Many of you might look for UMD to match Cameranesi's line against Schmaltz, and may the best puck possession win. Personally, I'd expect Dominic Toninato's line to draw this assignment, at least to start things on Friday. Toninato, Iafallo, and Johnson were set to match up against Trevor Moore and Danton Heinen when Denver visited, I believe, but that was rendered moot when DU opted to put them on different lines. I highly doubt Berry is going to break up the most prolific scoring line in the country because his team is on the road and can't dictate matchups.
(This isn't a rip on DU. Jim Montgomery made it clear that week that he was still looking for the right combinations of forwards, and there was little doubt in my mind he was going to try Moore and Heinen on different lines as part of that search.)
The argument for using Cameranesi's line against "CBS" is that the Bulldogs will match strength on strength and bet on their strength to win out. The argument for Toninato's line is the history he and Iafallo have checking opponents' top lines, though that history is relatively untested this season with Johnson playing in Adam Krause's old spot on right wing.
In the end, I think this series comes down to UMD's ability to get pucks by the fantastic UND blue line and get pressure to the net.
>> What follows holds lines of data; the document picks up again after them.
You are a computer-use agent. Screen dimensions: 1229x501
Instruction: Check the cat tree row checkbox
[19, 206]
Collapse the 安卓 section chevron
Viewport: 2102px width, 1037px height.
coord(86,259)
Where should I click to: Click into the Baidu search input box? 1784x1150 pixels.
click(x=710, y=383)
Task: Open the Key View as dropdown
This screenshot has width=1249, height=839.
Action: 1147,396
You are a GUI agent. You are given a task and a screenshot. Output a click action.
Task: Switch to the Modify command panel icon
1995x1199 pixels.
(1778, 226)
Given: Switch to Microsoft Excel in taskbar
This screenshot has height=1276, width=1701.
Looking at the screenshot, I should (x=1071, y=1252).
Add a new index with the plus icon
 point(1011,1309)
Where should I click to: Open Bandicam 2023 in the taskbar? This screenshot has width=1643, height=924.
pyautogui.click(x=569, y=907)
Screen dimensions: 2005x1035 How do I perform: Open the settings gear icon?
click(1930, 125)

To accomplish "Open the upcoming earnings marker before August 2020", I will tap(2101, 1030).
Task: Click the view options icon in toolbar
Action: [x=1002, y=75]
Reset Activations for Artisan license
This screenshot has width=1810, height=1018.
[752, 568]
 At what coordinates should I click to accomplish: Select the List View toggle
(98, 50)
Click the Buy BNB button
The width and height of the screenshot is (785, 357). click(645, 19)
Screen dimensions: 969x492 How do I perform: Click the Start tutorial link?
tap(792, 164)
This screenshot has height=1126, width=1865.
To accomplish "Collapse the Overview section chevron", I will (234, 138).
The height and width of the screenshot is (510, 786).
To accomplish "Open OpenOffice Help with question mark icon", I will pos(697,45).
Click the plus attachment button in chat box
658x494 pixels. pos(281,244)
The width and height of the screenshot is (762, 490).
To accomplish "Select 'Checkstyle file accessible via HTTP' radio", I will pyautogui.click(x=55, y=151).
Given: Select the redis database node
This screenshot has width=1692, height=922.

It also comes down to depth, and UMD's depth has been fantastic in the last three weeks. They don't necessarily have to score, but they're capable and they have been producing as of late. More later in the week once I watch back UND's games from last weekend and talk to coaches on both sides.
Couple public service announcements:
1. This is a busy, busy weekend at the DECC complex. There's the Bentleyville Christmas light display at Bayfront Park, the Nutcracker ballet shows at DECC Symphony Hall, and the Arrowhead Ice Fishing Show at the DECC. They will all draw huge crowds, on top of the 7,000 and change expected for the hockey games. Consider yourself warned. Go early, walk over to Canal Park and kill some time, and know you have a parking spot and fairly easy access to the arena to get in the game on time.
2. Saturday night, UMD is conducting its annual toy drive. If you're going to the game, please consider bringing a new, unwrapped toy or two to donate. Hopefully, we can set a record with a standing room only gathering anticipated. Sadly, no Teddy Bear Toss this year, but the toy drive should be huge. Would love it if you could bring something to donate.